Dans un village, lors de la confirmation d’un jeune adulte, François, j’ai été surpris de voir tout le monde le porter en triomphe. On m’a expliqué que c’était le catéchiste du village. C’est lui qui maintenait la foi vive dans cette communauté qui ne recevait plus de prêtre depuis bien longtemps. Et cela alors que ce brave François n’était pas même confirmé.

Comment expliquez-vous un tel abandon des populations ?

Pour la défense du gouvernement, il faut dire que notre pays est presque aussi grand que la France et qu’il est difficile de contrôler une telle étendue. Par ailleurs, il existe toujours des zones sous domination des rebelles.

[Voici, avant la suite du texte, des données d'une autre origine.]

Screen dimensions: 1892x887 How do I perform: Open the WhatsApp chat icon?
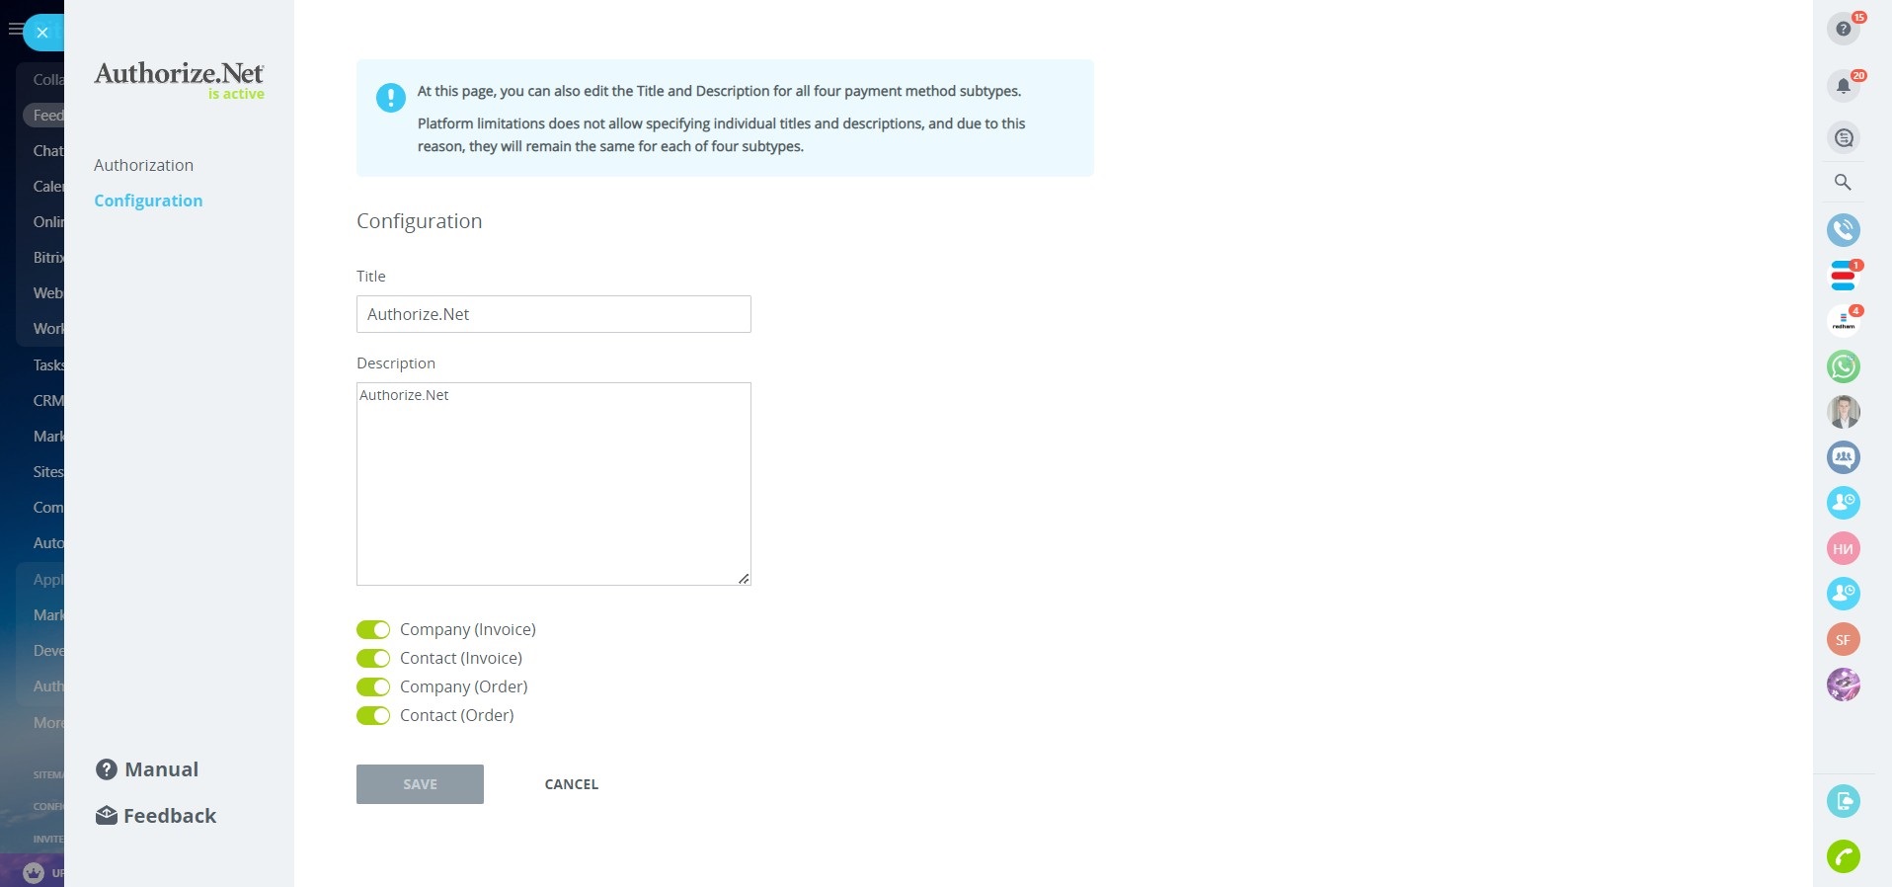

Récemment, je me suis rendue à Ouadda, une petite ville du nord-est du pays. J’ai été très bien accueilli par la population qui m’a fait la fête. Les gens étaient heureux de voir qu’ils n’étaient pas abandonnés, mais aussi pendant le temps de ma présence, ils n’avaient plus besoin de respecter le couvre-feu imposé par les rebelles. Quand j’ai voulu repartir, un jeune chef rebelle local m’a barré la route et m’a dit que je ne pouvais pas m’en aller. Le soir même, les paroissiens ont prié pour nous, le maire, des pasteurs et des imams sont venus plaider ma cause. Et le lendemain, quand j’ai signifié au chef local que je souhaitais repartir, il a commencé par me bloquer, puis dix minutes plus tard m’a dit que je pouvais y aller… Je l’ai repris. Je lui ai rappelé qu’il été supposé être un chef, que sa parole avait de l’importance et qu’il ne pouvait pas l’utiliser n’importe comment. On m’a amené auprès de ses supérieurs et là, il était comme un petit enfant pris en faute. Ce genre de personnes abondent ici. Ils n’ont pas d’éducation, alors ils compensent avec les biceps.

Vous insistez beaucoup sur l’importance de l’éducation, pourquoi est-ce un problème dans votre pays ?

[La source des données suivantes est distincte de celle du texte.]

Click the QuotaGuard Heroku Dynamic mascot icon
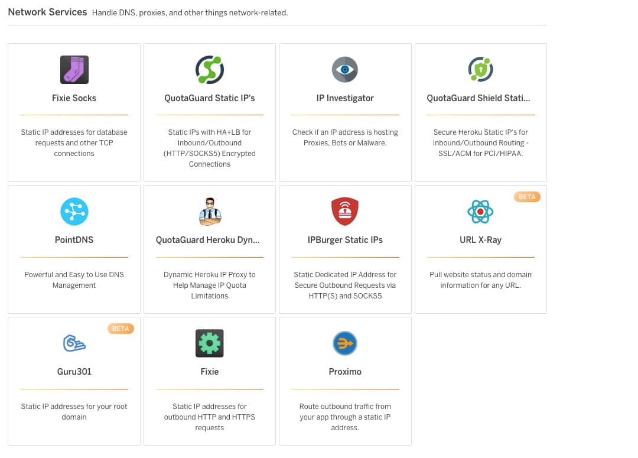click(x=209, y=212)
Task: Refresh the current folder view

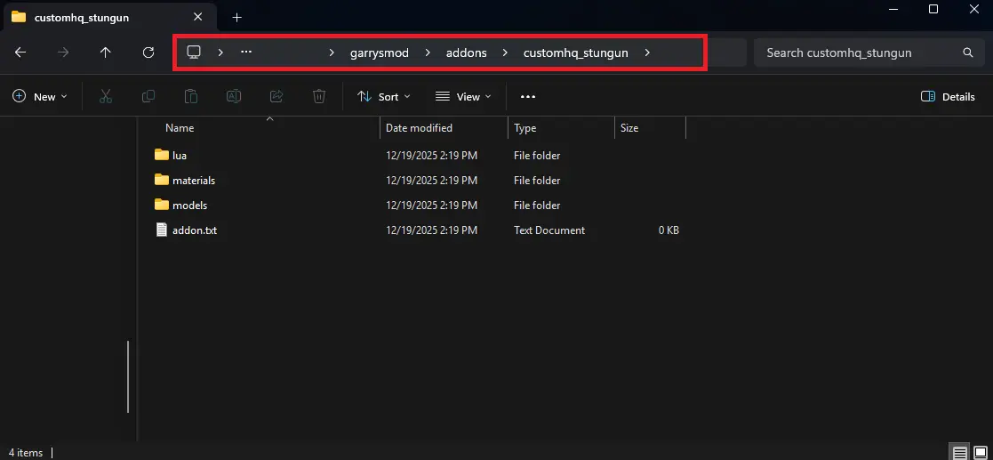Action: tap(148, 52)
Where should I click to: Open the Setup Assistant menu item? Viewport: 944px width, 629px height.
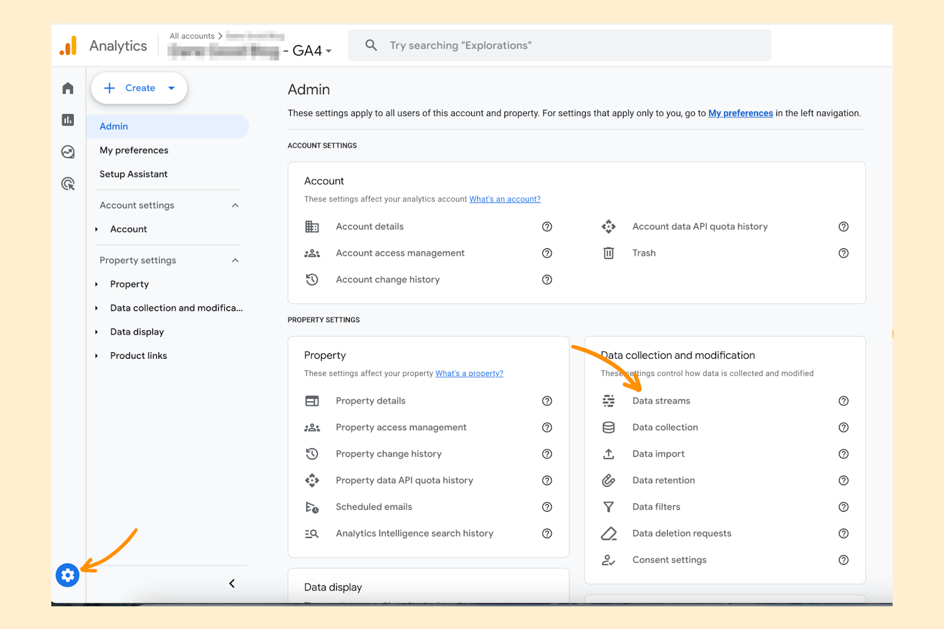tap(133, 173)
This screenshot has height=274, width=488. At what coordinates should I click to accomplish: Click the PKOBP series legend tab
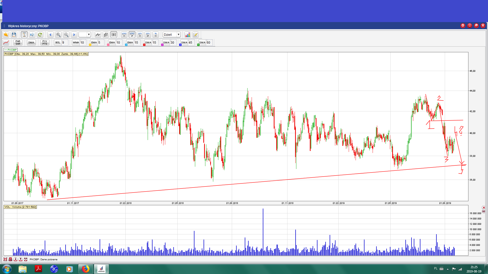(10, 50)
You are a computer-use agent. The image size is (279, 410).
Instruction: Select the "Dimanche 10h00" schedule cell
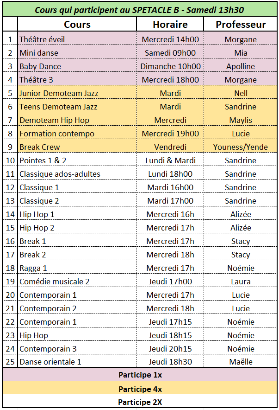(x=170, y=66)
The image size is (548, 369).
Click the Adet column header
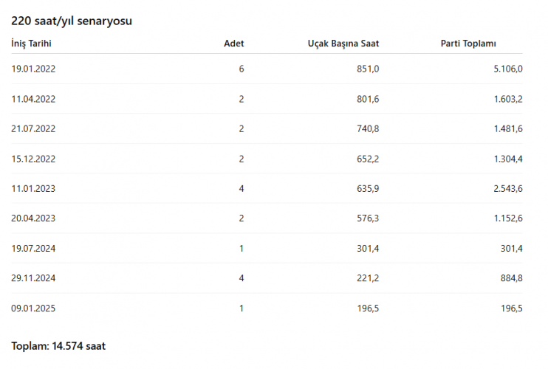pos(234,44)
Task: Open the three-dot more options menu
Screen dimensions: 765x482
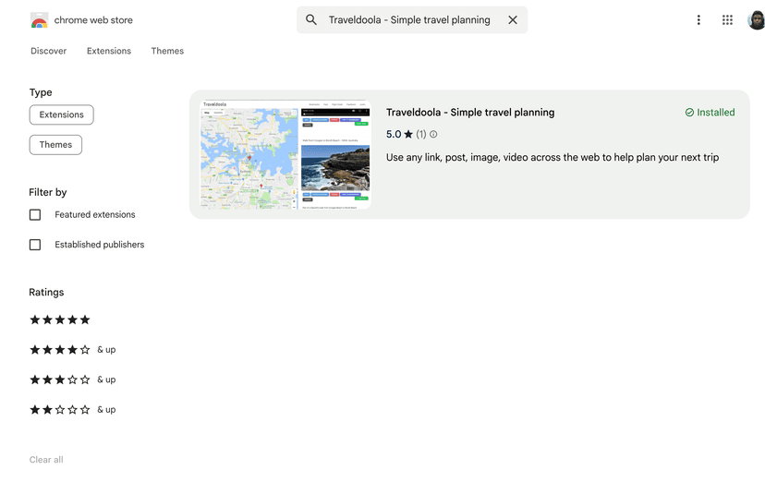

Nous possédons une telle jeunesse dans notre pays ! Tant et tant de jeunes gens. Mais pendant les années d’instabilité – depuis 2013 – ils ne sont pas allés à l’école et même à présent la scolarité demeure très lacunaire. Les enseignants souvent ne veulent pas aller dans les régions périphériques parce qu’ils ont peur des rebelles. Un autre problème est qu’ils sont mal payés. Ceux qui sont vraiment payés, ce sont les militaires parce qu’ils ont des kalachnikovs et qu’il ne faut pas mécontenter celui qui en a. Les enseignants eux, n’ont que des craies. Pour les professeurs qui vivent loin des grandes villes, il faut faire de longs et périlleux voyages pour aller chercher sa paie, car il n’y a pas de banque. J’en vois qui doivent dépenser les deux tiers de leur salaire pour le moto-taxi. Et le voyage leur prend jusqu’à deux semaines, si bien qu’ils ne donnent leur cours que pendant la moitié du mois.

Et encore, ceux-là sont les titulaires qui reçoivent une paie de l’État. Leur nombre est très insuffisant, alors ils recrutent sur place des « maîtres parents » formés sur le tas pour assurer les cours. Eux ne gagnent que ce que les parents des élèves veulent bien leur donner. Et cela créé des traitements injustes entre les enfants, car les parents qui paient s’attendent à ce que leurs enfants reviennent avec de bonnes notes en échange.

Nous manquons même de bâtiments. Beaucoup d’écoles ont été brûlées et il y a des cours qui ont lieu sous le manguier. Toute la classe doit tourner en fonction du soleil, s’il y a trop de vent ou de pluie on ne peut plus donner de cours… Ce ne sont pas des conditions normales pour apprendre.

Voyez-vous le niveau d’étude baisser par conséquent ?

Bien sûr. Je vous donne des exemples de cette année… pour l’entrée dans un petit séminaire 20 jeunes sur 200 avaient le niveau requis. Dans un grand séminaire, 4 jeunes sur 23 ont pu faire leur entrée au séminaire ! Je vois beaucoup d’enfants qui avaient des notes tournant autour de 13/20 dans leur école et qui ne valent pas plus de 4/20 dans une école catholique, où il n’y a pas de favoritisme, pas de piston.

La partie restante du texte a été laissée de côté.